Uda Walawe National Park


Having learned about the appalling treatment of elephants in the tourist industry while in Thailand we have been reluctant to participate in any elephant-related activities. However after some research and reviewing the Born Free foundation website we came across the Uda Walawe national park.

The national park was established in 1972 to provide a 119 square mile sanctuary for wild animals. There are usually around 300 resident elephants as well as crocodiles, water buffalo’s, monkeys, a few leopards, wild peacocks, pelicans, eagles and a wide range of smaller birds.

To visit the park you need to organise an official jeep which can be found outside the park entrance. You pay for your jeep and driver who then drives you inside the park to the ticket office. A park guide is provided with your tickets so you set off to explore the park with the guide and the driver.
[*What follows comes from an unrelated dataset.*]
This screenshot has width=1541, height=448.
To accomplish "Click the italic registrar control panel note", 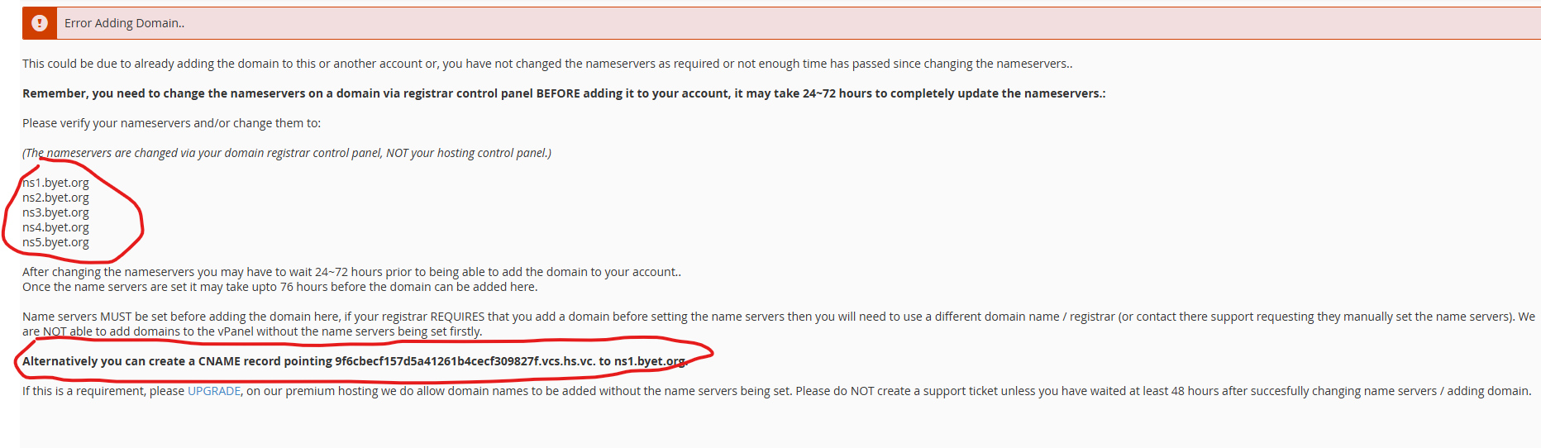I will pos(286,153).
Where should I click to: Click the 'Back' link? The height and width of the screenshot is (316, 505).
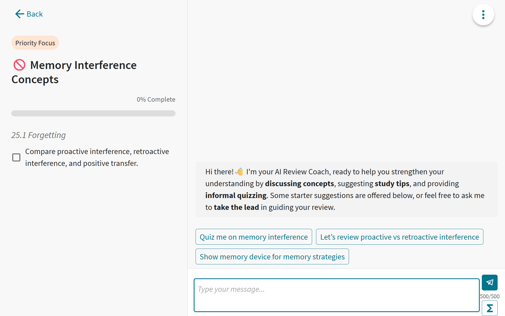click(34, 14)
The guides are expert at spotting and naming many different species of animals and birds. These are some of the photos:


The national park provides a safe environment for wild elephants. Many of the female’s are pregnant and there were several baby elephants. We were fortunate to see a one year old baby elephant feeding from its mother at fairly close range. We saw around 30 different elephants in different parts of the park in total.

Water buffaloes

There is a large lake and several smaller ponds, marshes and streams throughout the national park. The grassy habitat is ideal for elephants.

Little Green Bee-eater


We were also lucky to see a crested serpent eagle with a snake in its claws. We witnessed the impressive sight as the eagle flew away with its catch held firmly in its claws and dangling below.


This was the first safari experience for both of us and was absolutely one of the highlights of our trip to Sri Lanka. The driver had full respect for the animals and cut the engine as soon as he got close. The elephants were not bothered by our presence and they went about their business (mostly eating grass) as if we were not there.

With the exception of baby orphaned elephants who are cared for in the Elephant Transit Home the park rangers ensure there is no human contact with the elephants. Once elephants reach 5 years old they undergo a careful process to successfully release them into the wild.


The total cost for the driver and jeep, guide and tickets was around £60 for both of us and the safari lasted for around 2.5 hours. The jeeps are fairly new and have comfortable seats which is necessary as the tracks are bumpy! There were also relatively few other jeeps too and during the whole time we were there we only saw another 3 or so.